Of course he was not famous then, he was a baby with his whole future ahead of him, except that he did not have a future thanks to the government. Their laws meant that his very existence was illegal. His mother, filled with love for him knew that the only way to save him was to abandon him and let him go. He was not a child left on a street corner because his mother did not love him, no he came from a good and loving home, but it was too dangerous for him to stay there. So, his mother placed him in a basket and sent him down the river, hoping that someone would find him before any of the creatures of the river did. 
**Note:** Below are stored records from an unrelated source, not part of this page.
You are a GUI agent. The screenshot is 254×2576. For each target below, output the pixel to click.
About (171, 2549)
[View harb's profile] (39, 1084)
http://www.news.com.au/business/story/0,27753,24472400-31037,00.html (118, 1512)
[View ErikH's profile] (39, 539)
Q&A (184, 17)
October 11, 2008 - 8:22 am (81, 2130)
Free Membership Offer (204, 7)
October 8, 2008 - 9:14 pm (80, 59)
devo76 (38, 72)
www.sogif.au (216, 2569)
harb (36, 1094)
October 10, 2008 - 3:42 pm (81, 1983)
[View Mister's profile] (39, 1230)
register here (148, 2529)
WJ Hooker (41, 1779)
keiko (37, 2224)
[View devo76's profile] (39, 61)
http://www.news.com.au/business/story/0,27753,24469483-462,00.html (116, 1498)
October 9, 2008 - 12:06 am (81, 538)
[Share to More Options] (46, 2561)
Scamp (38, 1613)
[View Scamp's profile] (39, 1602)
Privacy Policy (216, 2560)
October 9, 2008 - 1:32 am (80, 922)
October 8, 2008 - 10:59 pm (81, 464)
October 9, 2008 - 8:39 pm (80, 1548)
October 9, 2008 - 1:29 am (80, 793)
Our hero was bathing with her attendants when she heard the cry of a child. This was one of those defining moments of life. She could have ignored the cry, she could have turned away, justified it somehow, and gone on with her day, but instead she went to investigate. She saw the baby in the basket and knew immediately that it was a Hebrew child, the very children that her father had decreed should die. What was she to do? To take him in was an act of defiance and rebellion against not only her own family but also the king of the land, the man who was a god, whose word was law. If he ever found out she could be killed or worse. And she was not there alone. She had her handmaidens with her, they would always know, if they did not approve they could easily turn her in for a sizable reward. But then she saw the baby, the small helpless child. She would be a single mother, raising him alone, but she also had the resources of the palace at her disposal. She could give him a better life than he would have with his own family. She could give him life. She took the baby in her arms and she knew that he would be hers. She named him Moses, and although she was not his birth mother, she was his mother, she adopted him in the waters of the Nile and so doing risked her own life and all that she held precious. 

This Shabbat let’s remember this brave woman and her deeds and how the actions of one person can change the fate of a nation.